Task to complete: The expected answer is the set of lines in the data below between the line holding "Reviews - Happy klanten (744, 1129)" and the line holding "Werken bij Geurwolkje (134, 1258)", inclusive, written out exactly.

Raw data:
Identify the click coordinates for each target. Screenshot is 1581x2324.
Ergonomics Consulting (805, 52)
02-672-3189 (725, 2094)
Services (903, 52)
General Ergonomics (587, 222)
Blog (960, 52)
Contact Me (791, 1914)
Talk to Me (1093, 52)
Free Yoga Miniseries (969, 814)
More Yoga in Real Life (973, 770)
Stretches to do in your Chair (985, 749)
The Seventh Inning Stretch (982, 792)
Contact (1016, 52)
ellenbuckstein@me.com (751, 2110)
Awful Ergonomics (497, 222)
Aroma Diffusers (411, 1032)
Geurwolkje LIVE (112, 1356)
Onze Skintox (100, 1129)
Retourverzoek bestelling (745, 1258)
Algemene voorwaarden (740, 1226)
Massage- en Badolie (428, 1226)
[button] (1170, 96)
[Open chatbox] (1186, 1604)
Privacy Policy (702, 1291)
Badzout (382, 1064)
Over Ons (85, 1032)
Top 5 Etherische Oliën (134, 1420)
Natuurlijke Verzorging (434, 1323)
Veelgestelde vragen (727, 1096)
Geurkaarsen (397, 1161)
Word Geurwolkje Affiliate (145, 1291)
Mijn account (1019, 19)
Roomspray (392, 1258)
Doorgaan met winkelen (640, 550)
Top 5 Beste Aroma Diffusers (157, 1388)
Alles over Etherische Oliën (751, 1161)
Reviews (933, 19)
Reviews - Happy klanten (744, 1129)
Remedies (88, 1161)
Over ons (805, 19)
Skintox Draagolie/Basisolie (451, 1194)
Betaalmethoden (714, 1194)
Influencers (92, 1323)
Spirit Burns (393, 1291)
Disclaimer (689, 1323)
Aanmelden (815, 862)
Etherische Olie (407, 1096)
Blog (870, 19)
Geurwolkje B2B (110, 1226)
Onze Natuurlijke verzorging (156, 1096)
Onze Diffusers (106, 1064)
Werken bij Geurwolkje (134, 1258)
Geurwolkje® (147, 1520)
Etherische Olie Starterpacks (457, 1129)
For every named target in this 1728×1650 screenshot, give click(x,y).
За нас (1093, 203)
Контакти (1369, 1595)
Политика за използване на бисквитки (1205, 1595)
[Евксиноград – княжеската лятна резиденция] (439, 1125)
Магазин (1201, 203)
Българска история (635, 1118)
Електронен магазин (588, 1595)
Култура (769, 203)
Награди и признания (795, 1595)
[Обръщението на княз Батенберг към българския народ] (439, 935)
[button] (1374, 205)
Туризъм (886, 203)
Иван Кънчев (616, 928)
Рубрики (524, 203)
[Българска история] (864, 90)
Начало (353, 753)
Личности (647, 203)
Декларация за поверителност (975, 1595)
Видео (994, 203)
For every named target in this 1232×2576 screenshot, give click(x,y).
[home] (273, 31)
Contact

Solution to the problem:
Reviews - Happy klanten (744, 1129)
Remedies (88, 1161)
Over ons (805, 19)
Skintox Draagolie/Basisolie (451, 1194)
Betaalmethoden (714, 1194)
Influencers (92, 1323)
Spirit Burns (393, 1291)
Disclaimer (689, 1323)
Aanmelden (815, 862)
Etherische Olie (407, 1096)
Blog (870, 19)
Geurwolkje B2B (110, 1226)
Onze Natuurlijke verzorging (156, 1096)
Onze Diffusers (106, 1064)
Werken bij Geurwolkje (134, 1258)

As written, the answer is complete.